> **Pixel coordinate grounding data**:
----------
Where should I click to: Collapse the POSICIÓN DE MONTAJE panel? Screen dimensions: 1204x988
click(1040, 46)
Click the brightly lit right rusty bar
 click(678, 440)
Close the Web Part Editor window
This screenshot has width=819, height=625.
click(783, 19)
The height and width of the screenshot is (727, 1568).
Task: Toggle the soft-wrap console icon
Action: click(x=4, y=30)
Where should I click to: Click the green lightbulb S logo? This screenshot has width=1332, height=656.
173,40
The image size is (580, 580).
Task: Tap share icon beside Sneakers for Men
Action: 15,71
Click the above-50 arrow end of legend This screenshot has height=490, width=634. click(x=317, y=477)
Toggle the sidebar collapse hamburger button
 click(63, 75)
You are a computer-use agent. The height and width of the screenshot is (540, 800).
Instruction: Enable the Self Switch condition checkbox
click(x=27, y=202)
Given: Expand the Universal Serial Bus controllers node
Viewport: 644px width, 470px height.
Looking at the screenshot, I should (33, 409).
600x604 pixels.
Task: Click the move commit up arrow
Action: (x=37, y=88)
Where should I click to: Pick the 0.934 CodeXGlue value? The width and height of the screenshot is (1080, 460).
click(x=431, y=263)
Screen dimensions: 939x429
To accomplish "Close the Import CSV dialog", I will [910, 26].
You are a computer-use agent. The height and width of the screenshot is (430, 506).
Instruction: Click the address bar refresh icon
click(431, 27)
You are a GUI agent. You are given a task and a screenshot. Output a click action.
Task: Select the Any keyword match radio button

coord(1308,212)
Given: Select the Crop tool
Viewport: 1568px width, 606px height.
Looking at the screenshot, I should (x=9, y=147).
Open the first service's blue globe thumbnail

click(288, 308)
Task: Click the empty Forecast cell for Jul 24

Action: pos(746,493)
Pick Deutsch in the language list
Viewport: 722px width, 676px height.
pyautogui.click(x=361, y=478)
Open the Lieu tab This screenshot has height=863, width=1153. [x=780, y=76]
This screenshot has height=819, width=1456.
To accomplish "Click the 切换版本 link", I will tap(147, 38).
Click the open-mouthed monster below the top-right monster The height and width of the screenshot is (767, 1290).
----------
> **ACTION ITEM**: Recopy all the entries faithfully, leaving none out.

> **OUTPUT OF THE EXERCISE**:
Where should I click to: Collapse the POSICIÓN DE MONTAJE panel? Screen dimensions: 1204x988
click(1040, 46)
Click the brightly lit right rusty bar
 click(678, 440)
Close the Web Part Editor window
This screenshot has width=819, height=625.
click(783, 19)
The height and width of the screenshot is (727, 1568).
Task: Toggle the soft-wrap console icon
Action: click(x=4, y=30)
Where should I click to: Click the green lightbulb S logo? This screenshot has width=1332, height=656.
173,40
The image size is (580, 580).
Task: Tap share icon beside Sneakers for Men
Action: 15,71
Click the above-50 arrow end of legend This screenshot has height=490, width=634. click(x=317, y=477)
Toggle the sidebar collapse hamburger button
 click(63, 75)
You are a computer-use agent. The height and width of the screenshot is (540, 800).
Instruction: Enable the Self Switch condition checkbox
click(x=27, y=202)
Given: Expand the Universal Serial Bus controllers node
Viewport: 644px width, 470px height.
Looking at the screenshot, I should (33, 409).
600x604 pixels.
Task: Click the move commit up arrow
Action: (x=37, y=88)
Where should I click to: Pick the 0.934 CodeXGlue value? The width and height of the screenshot is (1080, 460).
click(x=431, y=263)
Screen dimensions: 939x429
To accomplish "Close the Import CSV dialog", I will [910, 26].
You are a computer-use agent. The height and width of the screenshot is (430, 506).
Instruction: Click the address bar refresh icon
click(431, 27)
You are a GUI agent. You are given a task and a screenshot. Output a click action.
Task: Select the Any keyword match radio button

coord(1308,212)
Given: Select the Crop tool
Viewport: 1568px width, 606px height.
Looking at the screenshot, I should (x=9, y=147).
Open the first service's blue globe thumbnail

click(288, 308)
Task: Click the empty Forecast cell for Jul 24

Action: pos(746,493)
Pick Deutsch in the language list
Viewport: 722px width, 676px height.
pyautogui.click(x=361, y=478)
Open the Lieu tab This screenshot has height=863, width=1153. [x=780, y=76]
This screenshot has height=819, width=1456.
To accomplish "Click the 切换版本 link", I will tap(147, 38).
Click the open-mouthed monster below the top-right monster The height and width of the screenshot is (767, 1290).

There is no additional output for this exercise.